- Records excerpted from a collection
.....

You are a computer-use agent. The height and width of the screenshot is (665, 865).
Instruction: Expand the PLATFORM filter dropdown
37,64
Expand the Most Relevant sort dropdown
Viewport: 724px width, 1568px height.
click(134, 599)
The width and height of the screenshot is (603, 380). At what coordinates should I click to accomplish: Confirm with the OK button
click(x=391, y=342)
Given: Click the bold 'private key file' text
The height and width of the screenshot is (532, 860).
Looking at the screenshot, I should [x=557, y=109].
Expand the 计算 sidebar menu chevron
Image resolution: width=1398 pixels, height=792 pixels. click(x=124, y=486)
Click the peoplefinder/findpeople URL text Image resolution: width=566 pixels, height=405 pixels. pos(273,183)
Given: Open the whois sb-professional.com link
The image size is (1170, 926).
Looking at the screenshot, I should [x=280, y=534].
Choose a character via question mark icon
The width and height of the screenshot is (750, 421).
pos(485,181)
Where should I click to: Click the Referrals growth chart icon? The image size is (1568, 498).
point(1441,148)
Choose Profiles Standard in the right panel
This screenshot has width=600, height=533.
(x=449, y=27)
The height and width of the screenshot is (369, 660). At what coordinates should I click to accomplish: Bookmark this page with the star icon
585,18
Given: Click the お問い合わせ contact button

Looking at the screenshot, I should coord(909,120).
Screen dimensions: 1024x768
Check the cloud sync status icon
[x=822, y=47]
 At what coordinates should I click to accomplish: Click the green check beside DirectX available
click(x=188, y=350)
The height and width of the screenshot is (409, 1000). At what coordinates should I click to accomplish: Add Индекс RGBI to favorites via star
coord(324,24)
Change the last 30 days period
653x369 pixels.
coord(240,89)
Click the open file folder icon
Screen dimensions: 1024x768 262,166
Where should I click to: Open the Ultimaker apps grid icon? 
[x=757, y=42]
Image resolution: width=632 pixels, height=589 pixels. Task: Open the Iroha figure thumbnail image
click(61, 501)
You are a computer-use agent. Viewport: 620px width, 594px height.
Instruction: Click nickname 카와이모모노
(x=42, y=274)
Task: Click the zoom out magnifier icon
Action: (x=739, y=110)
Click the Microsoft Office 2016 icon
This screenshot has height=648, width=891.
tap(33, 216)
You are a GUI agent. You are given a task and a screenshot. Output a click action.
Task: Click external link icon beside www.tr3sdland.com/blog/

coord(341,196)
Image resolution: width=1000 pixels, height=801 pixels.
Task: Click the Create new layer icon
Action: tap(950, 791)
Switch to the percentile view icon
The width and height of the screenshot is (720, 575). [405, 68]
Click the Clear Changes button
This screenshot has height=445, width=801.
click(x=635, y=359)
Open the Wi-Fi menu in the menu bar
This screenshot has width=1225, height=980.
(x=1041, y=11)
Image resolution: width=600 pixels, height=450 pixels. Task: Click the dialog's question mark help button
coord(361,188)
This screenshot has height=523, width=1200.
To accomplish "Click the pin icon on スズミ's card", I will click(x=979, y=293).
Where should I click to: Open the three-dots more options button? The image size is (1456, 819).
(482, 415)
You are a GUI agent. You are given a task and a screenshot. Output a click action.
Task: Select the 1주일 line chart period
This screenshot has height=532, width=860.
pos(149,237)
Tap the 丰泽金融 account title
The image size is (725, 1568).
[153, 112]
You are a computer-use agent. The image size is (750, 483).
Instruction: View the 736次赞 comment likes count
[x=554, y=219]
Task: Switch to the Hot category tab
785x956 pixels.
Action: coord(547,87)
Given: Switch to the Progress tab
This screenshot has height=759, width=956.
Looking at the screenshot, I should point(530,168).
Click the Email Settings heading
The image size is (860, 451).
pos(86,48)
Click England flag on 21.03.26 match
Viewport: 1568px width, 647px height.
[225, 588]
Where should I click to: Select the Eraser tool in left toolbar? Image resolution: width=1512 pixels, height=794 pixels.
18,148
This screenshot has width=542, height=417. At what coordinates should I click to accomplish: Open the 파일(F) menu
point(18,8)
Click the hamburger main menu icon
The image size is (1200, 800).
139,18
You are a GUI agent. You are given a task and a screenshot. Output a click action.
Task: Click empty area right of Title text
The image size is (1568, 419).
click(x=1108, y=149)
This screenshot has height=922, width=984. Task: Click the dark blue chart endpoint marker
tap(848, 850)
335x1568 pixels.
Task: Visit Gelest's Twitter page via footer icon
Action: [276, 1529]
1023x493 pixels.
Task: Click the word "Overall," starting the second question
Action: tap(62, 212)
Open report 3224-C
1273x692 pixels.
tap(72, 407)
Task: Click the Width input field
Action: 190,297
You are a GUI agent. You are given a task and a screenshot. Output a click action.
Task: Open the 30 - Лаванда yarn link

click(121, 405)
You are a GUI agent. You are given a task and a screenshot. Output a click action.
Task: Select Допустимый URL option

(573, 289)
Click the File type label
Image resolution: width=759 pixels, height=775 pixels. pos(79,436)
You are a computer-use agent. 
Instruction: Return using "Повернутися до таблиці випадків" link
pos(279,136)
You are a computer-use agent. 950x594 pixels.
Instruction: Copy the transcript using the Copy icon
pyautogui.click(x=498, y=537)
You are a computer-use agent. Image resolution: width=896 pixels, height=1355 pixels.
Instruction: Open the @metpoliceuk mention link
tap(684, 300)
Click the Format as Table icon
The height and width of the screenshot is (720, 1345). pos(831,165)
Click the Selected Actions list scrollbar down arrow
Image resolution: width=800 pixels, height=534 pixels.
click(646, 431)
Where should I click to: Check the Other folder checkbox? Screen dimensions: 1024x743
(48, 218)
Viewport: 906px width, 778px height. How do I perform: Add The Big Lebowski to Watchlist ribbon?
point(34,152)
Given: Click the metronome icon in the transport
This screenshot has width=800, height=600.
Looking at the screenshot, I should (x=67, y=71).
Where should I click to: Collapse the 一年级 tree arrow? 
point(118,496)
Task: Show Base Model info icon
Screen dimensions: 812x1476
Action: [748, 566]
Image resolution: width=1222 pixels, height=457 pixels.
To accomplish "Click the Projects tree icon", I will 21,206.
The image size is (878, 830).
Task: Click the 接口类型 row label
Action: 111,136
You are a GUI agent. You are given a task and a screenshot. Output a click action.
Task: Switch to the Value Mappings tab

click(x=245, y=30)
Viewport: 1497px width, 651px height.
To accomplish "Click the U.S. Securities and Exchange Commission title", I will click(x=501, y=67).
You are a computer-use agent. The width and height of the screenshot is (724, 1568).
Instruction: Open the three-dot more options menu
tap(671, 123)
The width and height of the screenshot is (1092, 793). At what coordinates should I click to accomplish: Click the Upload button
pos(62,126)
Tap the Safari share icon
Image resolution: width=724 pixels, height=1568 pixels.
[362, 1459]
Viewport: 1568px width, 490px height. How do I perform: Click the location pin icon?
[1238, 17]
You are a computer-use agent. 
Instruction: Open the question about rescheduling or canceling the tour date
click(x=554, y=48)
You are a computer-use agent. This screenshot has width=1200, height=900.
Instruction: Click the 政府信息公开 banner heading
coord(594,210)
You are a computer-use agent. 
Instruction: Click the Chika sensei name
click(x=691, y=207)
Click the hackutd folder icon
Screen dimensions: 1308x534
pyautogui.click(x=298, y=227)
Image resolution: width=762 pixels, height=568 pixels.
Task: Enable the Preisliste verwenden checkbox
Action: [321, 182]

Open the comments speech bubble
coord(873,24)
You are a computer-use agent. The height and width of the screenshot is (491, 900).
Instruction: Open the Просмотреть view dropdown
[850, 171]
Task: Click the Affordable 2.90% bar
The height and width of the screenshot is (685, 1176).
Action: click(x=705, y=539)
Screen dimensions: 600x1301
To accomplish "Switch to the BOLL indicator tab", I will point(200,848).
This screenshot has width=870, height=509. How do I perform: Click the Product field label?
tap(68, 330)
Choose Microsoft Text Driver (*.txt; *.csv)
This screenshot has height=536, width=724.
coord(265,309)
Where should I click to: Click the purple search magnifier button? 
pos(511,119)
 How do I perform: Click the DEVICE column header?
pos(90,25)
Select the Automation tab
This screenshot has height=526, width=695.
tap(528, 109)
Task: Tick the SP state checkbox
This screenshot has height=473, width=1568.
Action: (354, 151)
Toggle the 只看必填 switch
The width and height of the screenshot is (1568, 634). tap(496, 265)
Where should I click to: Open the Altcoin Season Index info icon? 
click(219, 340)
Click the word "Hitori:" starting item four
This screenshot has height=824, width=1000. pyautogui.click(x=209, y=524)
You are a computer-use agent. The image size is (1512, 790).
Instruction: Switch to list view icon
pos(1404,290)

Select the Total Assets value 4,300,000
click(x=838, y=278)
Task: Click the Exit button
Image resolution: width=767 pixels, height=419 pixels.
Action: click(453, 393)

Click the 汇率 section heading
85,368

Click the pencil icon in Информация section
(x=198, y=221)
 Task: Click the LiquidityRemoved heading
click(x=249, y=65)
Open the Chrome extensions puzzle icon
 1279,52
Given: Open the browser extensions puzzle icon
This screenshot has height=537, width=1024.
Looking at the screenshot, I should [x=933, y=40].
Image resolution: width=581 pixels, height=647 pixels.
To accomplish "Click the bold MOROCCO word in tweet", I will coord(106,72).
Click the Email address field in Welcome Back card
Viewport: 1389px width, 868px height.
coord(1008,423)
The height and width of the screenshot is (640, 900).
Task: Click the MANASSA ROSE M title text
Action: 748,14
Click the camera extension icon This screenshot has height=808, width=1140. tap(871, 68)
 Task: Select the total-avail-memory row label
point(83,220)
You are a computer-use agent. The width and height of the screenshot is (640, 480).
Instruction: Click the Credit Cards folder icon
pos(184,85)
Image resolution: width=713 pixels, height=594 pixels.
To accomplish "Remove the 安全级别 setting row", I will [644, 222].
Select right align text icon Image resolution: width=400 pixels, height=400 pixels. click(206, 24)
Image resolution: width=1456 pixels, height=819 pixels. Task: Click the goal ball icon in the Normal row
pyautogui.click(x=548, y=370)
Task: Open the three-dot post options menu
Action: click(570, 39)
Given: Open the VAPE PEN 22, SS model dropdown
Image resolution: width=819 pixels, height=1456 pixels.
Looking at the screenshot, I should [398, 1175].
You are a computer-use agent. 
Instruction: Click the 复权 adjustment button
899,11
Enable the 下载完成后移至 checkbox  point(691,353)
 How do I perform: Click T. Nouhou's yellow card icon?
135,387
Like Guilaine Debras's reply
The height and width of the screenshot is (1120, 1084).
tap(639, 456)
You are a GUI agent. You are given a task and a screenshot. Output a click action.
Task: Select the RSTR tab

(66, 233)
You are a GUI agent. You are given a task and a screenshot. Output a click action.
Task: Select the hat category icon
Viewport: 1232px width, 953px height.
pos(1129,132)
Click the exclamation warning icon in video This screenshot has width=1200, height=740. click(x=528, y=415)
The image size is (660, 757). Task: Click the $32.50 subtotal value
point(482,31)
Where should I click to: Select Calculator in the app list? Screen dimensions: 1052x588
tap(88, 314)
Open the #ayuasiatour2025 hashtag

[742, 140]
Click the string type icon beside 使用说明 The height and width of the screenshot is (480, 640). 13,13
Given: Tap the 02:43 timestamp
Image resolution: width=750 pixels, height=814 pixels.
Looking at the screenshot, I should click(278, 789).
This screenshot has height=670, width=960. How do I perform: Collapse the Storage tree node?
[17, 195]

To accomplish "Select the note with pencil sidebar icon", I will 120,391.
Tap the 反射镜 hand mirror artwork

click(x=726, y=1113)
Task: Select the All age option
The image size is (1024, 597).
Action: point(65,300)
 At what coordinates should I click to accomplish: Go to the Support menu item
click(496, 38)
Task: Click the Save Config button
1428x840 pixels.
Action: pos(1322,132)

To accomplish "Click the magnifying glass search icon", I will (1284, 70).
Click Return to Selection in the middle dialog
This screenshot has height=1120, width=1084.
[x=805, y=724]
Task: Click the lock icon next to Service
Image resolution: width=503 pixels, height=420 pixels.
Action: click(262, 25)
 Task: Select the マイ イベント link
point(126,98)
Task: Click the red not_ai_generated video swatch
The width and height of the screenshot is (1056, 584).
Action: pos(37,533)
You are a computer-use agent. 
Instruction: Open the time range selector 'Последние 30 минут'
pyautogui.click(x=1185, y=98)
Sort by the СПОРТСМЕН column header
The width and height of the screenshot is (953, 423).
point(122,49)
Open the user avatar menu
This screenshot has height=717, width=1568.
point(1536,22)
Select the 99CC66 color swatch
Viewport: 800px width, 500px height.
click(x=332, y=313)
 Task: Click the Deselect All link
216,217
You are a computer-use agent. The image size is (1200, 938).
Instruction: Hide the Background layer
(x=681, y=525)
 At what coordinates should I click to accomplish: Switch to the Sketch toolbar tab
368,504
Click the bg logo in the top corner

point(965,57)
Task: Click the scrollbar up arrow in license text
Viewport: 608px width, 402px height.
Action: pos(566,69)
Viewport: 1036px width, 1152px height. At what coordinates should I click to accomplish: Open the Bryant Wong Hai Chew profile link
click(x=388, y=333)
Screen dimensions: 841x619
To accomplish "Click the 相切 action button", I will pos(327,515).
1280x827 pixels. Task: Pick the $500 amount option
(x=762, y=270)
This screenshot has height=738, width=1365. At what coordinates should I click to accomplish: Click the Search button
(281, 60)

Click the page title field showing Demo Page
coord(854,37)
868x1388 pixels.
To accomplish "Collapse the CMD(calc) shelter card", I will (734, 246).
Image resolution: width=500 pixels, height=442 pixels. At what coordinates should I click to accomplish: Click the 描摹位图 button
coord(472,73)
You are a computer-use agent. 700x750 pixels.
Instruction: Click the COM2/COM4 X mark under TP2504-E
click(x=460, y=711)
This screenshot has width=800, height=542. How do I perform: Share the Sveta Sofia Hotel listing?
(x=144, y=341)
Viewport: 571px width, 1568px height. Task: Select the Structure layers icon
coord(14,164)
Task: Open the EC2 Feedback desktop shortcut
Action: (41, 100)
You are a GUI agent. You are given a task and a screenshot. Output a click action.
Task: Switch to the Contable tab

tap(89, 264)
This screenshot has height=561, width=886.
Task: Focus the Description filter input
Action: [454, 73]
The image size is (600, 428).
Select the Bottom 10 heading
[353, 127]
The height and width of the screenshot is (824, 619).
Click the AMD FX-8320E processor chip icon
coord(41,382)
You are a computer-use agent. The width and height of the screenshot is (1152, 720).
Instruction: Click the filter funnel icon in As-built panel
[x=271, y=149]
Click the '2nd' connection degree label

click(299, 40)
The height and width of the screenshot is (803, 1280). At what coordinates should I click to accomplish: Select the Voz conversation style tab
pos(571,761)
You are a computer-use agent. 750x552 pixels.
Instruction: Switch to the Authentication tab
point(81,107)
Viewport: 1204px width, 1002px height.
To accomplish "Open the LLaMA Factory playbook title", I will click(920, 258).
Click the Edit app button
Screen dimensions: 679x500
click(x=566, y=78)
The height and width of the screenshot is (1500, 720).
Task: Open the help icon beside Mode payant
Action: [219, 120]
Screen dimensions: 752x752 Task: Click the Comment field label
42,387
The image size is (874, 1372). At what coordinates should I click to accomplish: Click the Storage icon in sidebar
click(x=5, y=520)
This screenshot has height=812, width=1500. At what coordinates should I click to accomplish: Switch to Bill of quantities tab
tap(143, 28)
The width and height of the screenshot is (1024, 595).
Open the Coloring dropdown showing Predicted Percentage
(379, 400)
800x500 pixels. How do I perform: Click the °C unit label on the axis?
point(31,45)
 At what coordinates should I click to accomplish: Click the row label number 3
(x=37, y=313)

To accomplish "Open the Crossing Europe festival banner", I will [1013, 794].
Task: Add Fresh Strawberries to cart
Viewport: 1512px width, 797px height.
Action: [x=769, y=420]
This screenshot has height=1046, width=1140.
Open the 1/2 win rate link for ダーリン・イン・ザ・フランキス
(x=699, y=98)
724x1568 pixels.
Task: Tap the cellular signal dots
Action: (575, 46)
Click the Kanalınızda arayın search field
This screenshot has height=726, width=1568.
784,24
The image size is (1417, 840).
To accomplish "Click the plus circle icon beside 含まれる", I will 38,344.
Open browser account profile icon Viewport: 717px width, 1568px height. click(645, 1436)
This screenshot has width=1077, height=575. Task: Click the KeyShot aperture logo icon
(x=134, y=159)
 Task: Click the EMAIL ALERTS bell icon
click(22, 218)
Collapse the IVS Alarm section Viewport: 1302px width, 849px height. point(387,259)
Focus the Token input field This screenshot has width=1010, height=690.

.....

- WHAT YOU WILL DO
After locating the line holding "This screenshot has height=523, width=1200." above, output exactly that line and every line after it through the line holding "Tap the 丰泽金融 account title". Include nothing else.

- OUTPUT BELOW
This screenshot has height=523, width=1200.
To accomplish "Click the pin icon on スズミ's card", I will click(x=979, y=293).
Where should I click to: Open the three-dots more options button? The image size is (1456, 819).
(482, 415)
You are a GUI agent. You are given a task and a screenshot. Output a click action.
Task: Select the 1주일 line chart period
This screenshot has height=532, width=860.
pos(149,237)
Tap the 丰泽金融 account title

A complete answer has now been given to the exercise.